(Stored data entries)
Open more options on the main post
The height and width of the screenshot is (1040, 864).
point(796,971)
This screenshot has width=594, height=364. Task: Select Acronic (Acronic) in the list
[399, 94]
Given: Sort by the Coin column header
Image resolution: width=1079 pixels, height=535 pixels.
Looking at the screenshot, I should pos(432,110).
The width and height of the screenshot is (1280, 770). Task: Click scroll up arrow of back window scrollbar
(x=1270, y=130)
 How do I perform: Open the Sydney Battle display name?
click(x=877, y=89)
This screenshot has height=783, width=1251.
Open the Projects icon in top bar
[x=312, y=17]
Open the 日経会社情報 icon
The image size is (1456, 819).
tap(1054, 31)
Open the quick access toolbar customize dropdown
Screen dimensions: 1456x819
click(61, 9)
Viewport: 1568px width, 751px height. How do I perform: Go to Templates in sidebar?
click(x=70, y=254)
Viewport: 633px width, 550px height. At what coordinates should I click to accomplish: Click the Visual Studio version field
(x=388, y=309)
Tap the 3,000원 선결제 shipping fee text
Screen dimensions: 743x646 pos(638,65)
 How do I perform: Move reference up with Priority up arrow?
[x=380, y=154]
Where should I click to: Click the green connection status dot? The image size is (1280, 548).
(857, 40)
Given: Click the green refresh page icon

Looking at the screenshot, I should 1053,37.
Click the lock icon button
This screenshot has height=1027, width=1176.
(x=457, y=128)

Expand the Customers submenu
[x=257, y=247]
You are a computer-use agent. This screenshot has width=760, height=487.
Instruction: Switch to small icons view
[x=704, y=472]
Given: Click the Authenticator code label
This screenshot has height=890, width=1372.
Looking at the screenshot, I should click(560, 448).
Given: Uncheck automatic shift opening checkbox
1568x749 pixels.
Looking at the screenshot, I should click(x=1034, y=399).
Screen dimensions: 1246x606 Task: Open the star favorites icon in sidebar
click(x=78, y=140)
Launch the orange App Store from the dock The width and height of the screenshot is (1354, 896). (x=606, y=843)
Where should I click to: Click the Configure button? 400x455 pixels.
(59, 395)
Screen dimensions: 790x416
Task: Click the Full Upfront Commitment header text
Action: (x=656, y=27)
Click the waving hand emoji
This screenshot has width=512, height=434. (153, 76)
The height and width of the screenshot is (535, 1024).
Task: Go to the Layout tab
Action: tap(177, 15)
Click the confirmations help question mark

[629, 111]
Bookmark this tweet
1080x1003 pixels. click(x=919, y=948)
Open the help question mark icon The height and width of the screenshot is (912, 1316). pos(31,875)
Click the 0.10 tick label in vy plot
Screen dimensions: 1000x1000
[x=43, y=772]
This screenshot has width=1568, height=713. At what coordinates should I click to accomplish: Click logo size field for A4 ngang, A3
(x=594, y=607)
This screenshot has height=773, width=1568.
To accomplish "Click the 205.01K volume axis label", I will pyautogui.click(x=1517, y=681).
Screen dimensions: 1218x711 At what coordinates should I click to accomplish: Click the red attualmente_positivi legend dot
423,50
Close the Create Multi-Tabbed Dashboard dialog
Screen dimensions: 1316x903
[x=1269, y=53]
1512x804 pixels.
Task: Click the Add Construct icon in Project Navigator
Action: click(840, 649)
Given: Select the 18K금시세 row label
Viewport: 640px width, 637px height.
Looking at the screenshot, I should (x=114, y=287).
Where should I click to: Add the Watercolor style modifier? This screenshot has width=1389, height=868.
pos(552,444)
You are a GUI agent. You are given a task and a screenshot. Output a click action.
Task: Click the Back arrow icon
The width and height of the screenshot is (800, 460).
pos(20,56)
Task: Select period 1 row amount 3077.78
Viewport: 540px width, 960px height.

# [Work to do]
Recast the lines of the entries above as a numbered list, leaving out the blank lines.

# [The reply]
1. Open more options on the main post
2. The height and width of the screenshot is (1040, 864).
3. point(796,971)
4. This screenshot has width=594, height=364. Task: Select Acronic (Acronic) in the list
5. [399, 94]
6. Given: Sort by the Coin column header
7. Image resolution: width=1079 pixels, height=535 pixels.
8. Looking at the screenshot, I should pos(432,110).
9. The width and height of the screenshot is (1280, 770). Task: Click scroll up arrow of back window scrollbar
10. (x=1270, y=130)
11.  How do I perform: Open the Sydney Battle display name?
12. click(x=877, y=89)
13. This screenshot has height=783, width=1251.
14. Open the Projects icon in top bar
15. [x=312, y=17]
16. Open the 日経会社情報 icon
17. The image size is (1456, 819).
18. tap(1054, 31)
19. Open the quick access toolbar customize dropdown
20. Screen dimensions: 1456x819
21. click(61, 9)
22. Viewport: 1568px width, 751px height. How do I perform: Go to Templates in sidebar?
23. click(x=70, y=254)
24. Viewport: 633px width, 550px height. At what coordinates should I click to accomplish: Click the Visual Studio version field
25. (x=388, y=309)
26. Tap the 3,000원 선결제 shipping fee text
27. Screen dimensions: 743x646 pos(638,65)
28.  How do I perform: Move reference up with Priority up arrow?
29. [x=380, y=154]
30. Where should I click to: Click the green connection status dot? The image size is (1280, 548).
31. (857, 40)
32. Given: Click the green refresh page icon
33. Looking at the screenshot, I should 1053,37.
34. Click the lock icon button
35. This screenshot has height=1027, width=1176.
36. (x=457, y=128)
37. Expand the Customers submenu
38. [x=257, y=247]
39. You are a computer-use agent. This screenshot has width=760, height=487.
40. Instruction: Switch to small icons view
41. [x=704, y=472]
42. Given: Click the Authenticator code label
43. This screenshot has height=890, width=1372.
44. Looking at the screenshot, I should click(560, 448).
45. Given: Uncheck automatic shift opening checkbox
46. 1568x749 pixels.
47. Looking at the screenshot, I should click(x=1034, y=399).
48. Screen dimensions: 1246x606 Task: Open the star favorites icon in sidebar
49. click(x=78, y=140)
50. Launch the orange App Store from the dock The width and height of the screenshot is (1354, 896). (x=606, y=843)
51. Where should I click to: Click the Configure button? 400x455 pixels.
52. (59, 395)
53. Screen dimensions: 790x416
54. Task: Click the Full Upfront Commitment header text
55. Action: (x=656, y=27)
56. Click the waving hand emoji
57. This screenshot has width=512, height=434. (153, 76)
58. The height and width of the screenshot is (535, 1024).
59. Task: Go to the Layout tab
60. Action: tap(177, 15)
61. Click the confirmations help question mark
62. [629, 111]
63. Bookmark this tweet
64. 1080x1003 pixels. click(x=919, y=948)
65. Open the help question mark icon The height and width of the screenshot is (912, 1316). pos(31,875)
66. Click the 0.10 tick label in vy plot
67. Screen dimensions: 1000x1000
68. [x=43, y=772]
69. This screenshot has width=1568, height=713. At what coordinates should I click to accomplish: Click logo size field for A4 ngang, A3
70. (x=594, y=607)
71. This screenshot has height=773, width=1568.
72. To accomplish "Click the 205.01K volume axis label", I will pyautogui.click(x=1517, y=681).
73. Screen dimensions: 1218x711 At what coordinates should I click to accomplish: Click the red attualmente_positivi legend dot
74. 423,50
75. Close the Create Multi-Tabbed Dashboard dialog
76. Screen dimensions: 1316x903
77. [x=1269, y=53]
78. 1512x804 pixels.
79. Task: Click the Add Construct icon in Project Navigator
80. Action: click(840, 649)
81. Given: Select the 18K금시세 row label
82. Viewport: 640px width, 637px height.
83. Looking at the screenshot, I should (x=114, y=287).
84. Where should I click to: Add the Watercolor style modifier? This screenshot has width=1389, height=868.
85. pos(552,444)
86. You are a GUI agent. You are given a task and a screenshot. Output a click action.
87. Task: Click the Back arrow icon
88. The width and height of the screenshot is (800, 460).
89. pos(20,56)
90. Task: Select period 1 row amount 3077.78
91. Viewport: 540px width, 960px height.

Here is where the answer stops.